Reading Rilke's Diaries resonates for me, as a temporary resident in Berlin: "most people … blindly race past a thousand unobtrusive beauties on their way to those official sights that usually only disappoint them anyway."

But here even more:" Know then that art is the means by which singular, solitary individuals fulfil themselves. What Napoleon was outwardly, every artist is inwardly. One climbs higher with each victory, as if with each new tread of a stair. But did Napoleon ever win a battle to please the public?"

How about that, and:

"One is inevitably unjust to a work of art the moment one attempts to evaluate it in association with others. In the end that leads to questions like: Raphael or Michelangelo, Goethe or Schiller, Suderman or -, and the good Germans have always loved such parlour games."

Or then the very intriguing:

"Occasionally viewed gallery pictures confuse. Our eyes take in along with them – even when they hang isolated in one room – the impression of this strange space, an arbitrary gesture of the gallery attendant, perhaps even the recollection of a scent, which will all now unfairly insinuate themselves in our memory. This conglomerate, which under certain circumstances might be able to enhance the mood, is in its randomness and cruel lack of style perverse. It is like the visit one pays a great and important man in a hotel. I remember several such visits; with one there is irremediably etched in my mind, alongside the appearance of the personality in question, a bedside chest whose door opened constantly with a little crowing sound, and also some errant slipper; and another I can only think of in the company of a badly ravaged breakfast tray over which a shirt collar had been stretched lengthwise like a bridge."

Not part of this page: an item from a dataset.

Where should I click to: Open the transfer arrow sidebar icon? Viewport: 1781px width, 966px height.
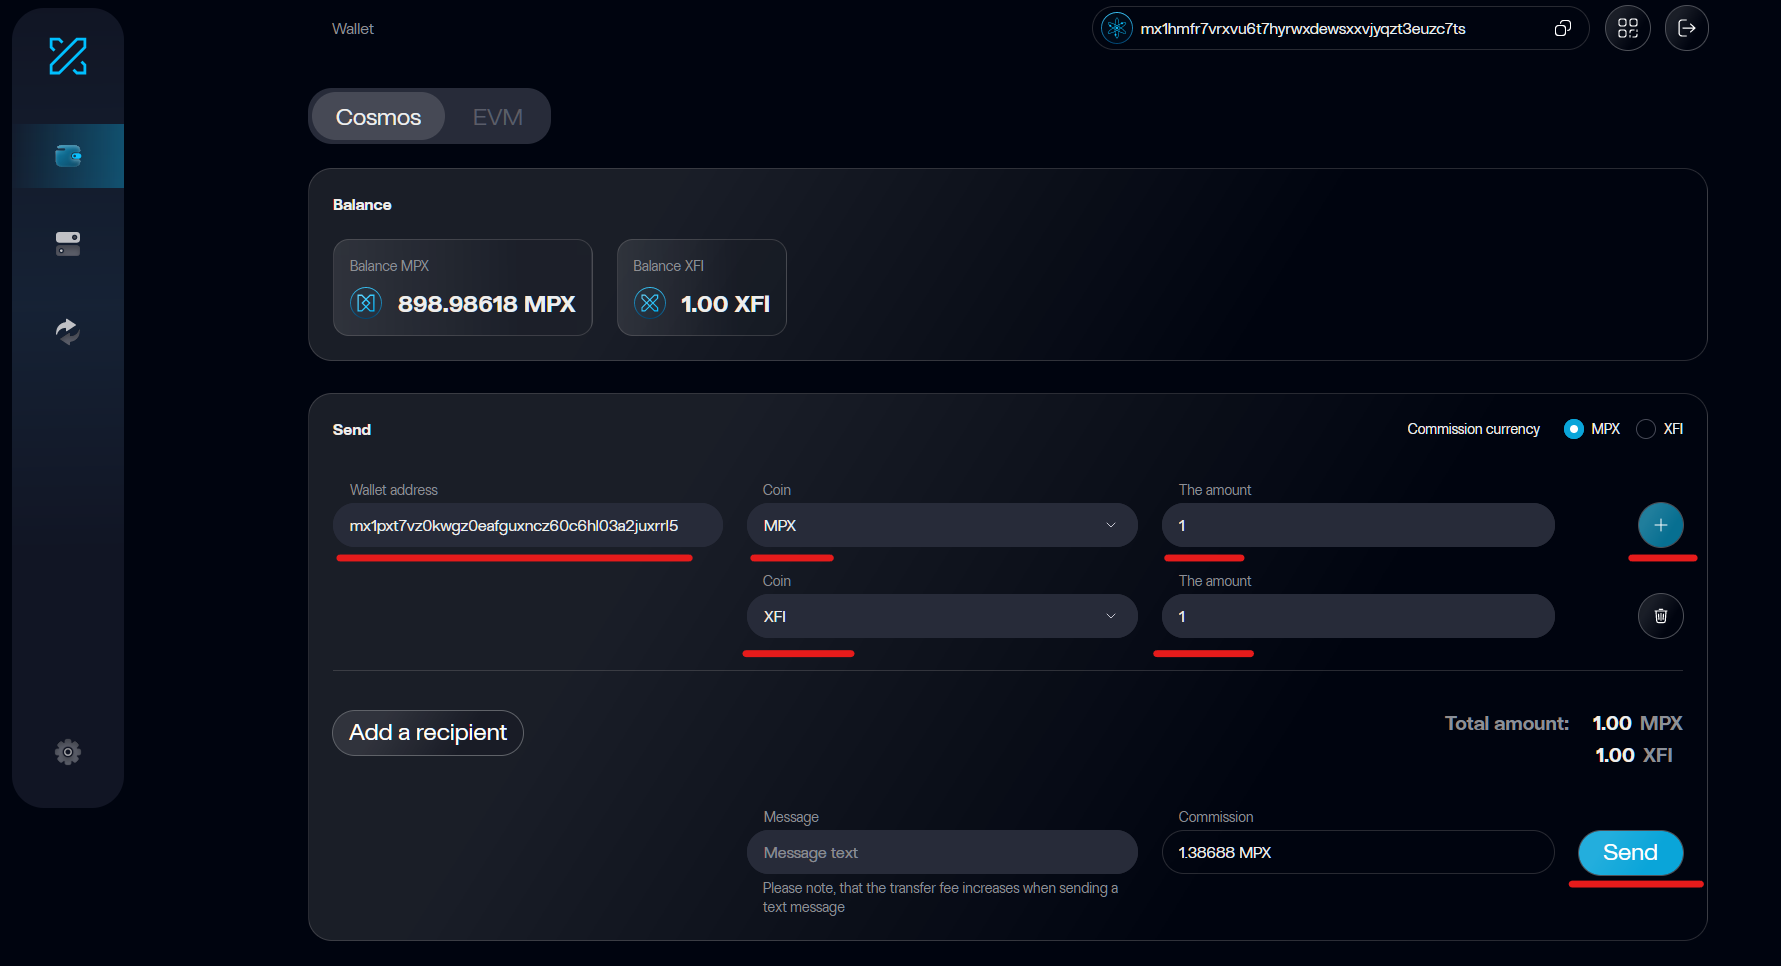click(68, 331)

Yes, it is true, the time of day, our emotional states, all influence how we see art, and so as Rilke says, pictures only occasionally viewed in a gallery may not be seen justly, or clearly as themselves. But what can be done? Only a few favoured people like the Queen can own a Vermeer and observe it every day, (if she does). One person, one work of art truly seen, or thousands glimpsing hundreds of works of art for a few seconds, that is the difference a hundred and ten years brings, but well worth being aware of in the hasty judgements.